3. Cubic Hashin–Shtrikman bounds

To compute the bounds (equation (12)), one needs to evaluate functionals $J_{i} ({\underline{\underline{p}}}_{i})$ ; this amounts to solving the inclusion problem (equation (1)) in a closed form. This is possible only under further assumptions that the comparison tensor is an isotropic tensor and that $\underline{\underline{p}}$ has a simple form. Hashin and Shtrikman [2], in the context of isotropic two-point statistics, assumed an isotropic distribution of phases $Y_{i}$ and, in accordance with this, restricted their variations of $\underline{\underline{p}} = \underline{\underline{p}} (\underline{y})$ only to isotropic functions, $\underline{\underline{p}} (\underline{\underline{q}} \cdot \underline{y}) = \underline{\underline{q}} \cdot \underline{\underline{p}} (\underline{y}) \cdot {\underline{\underline{q}}}^{T}$ for all $\underline{\underline{q}} \in O (3)$ . In this way, they obtained the well-known bounds on the effective isotropic moduli, bulk and shear moduli. Their assumption of the isotropic distribution of phases $Y_{i}$ made the composite isotropic and precluded them from obtaining bounds for anisotropic composites. However, as they did not restrict the comparison tensor to the elasticity tensor of one of the phases, they managed to obtain isotropic bounds on composites made of anisotropic phases; see Hashin and Shtrikman [22] for cubic polycrystals and Watt [23] and references therein for other symmetry classes.

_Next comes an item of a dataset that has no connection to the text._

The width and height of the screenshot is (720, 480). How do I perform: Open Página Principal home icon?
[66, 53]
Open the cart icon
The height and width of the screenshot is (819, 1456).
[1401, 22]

Henceforth, it is assumed that ${\underline{\underline{C}}}_{i}$ , $i = 1, 2$ , are isotropic tensors. Note that in our paper the unit cell Y has a well-defined microstructure with cubic symmetry and is thus neither statistically homogeneous nor statistically isotropic. The elasticity moduli of ${\underline{\underline{C}}}_{i}$ , the bulk modulus, the shear modulus and the Poisson ratio are denoted $κ_{i}$ , $μ_{i}$ and $ν_{i}$ , respectively,

{\underline{\underline{C}}}_{i} = 2 μ_{i} (\frac{ν_{i}}{1 - 2 ν_{i}} \underline{\underline{i}} \otimes \underline{\underline{i}} + \underline{\underline{I}}) .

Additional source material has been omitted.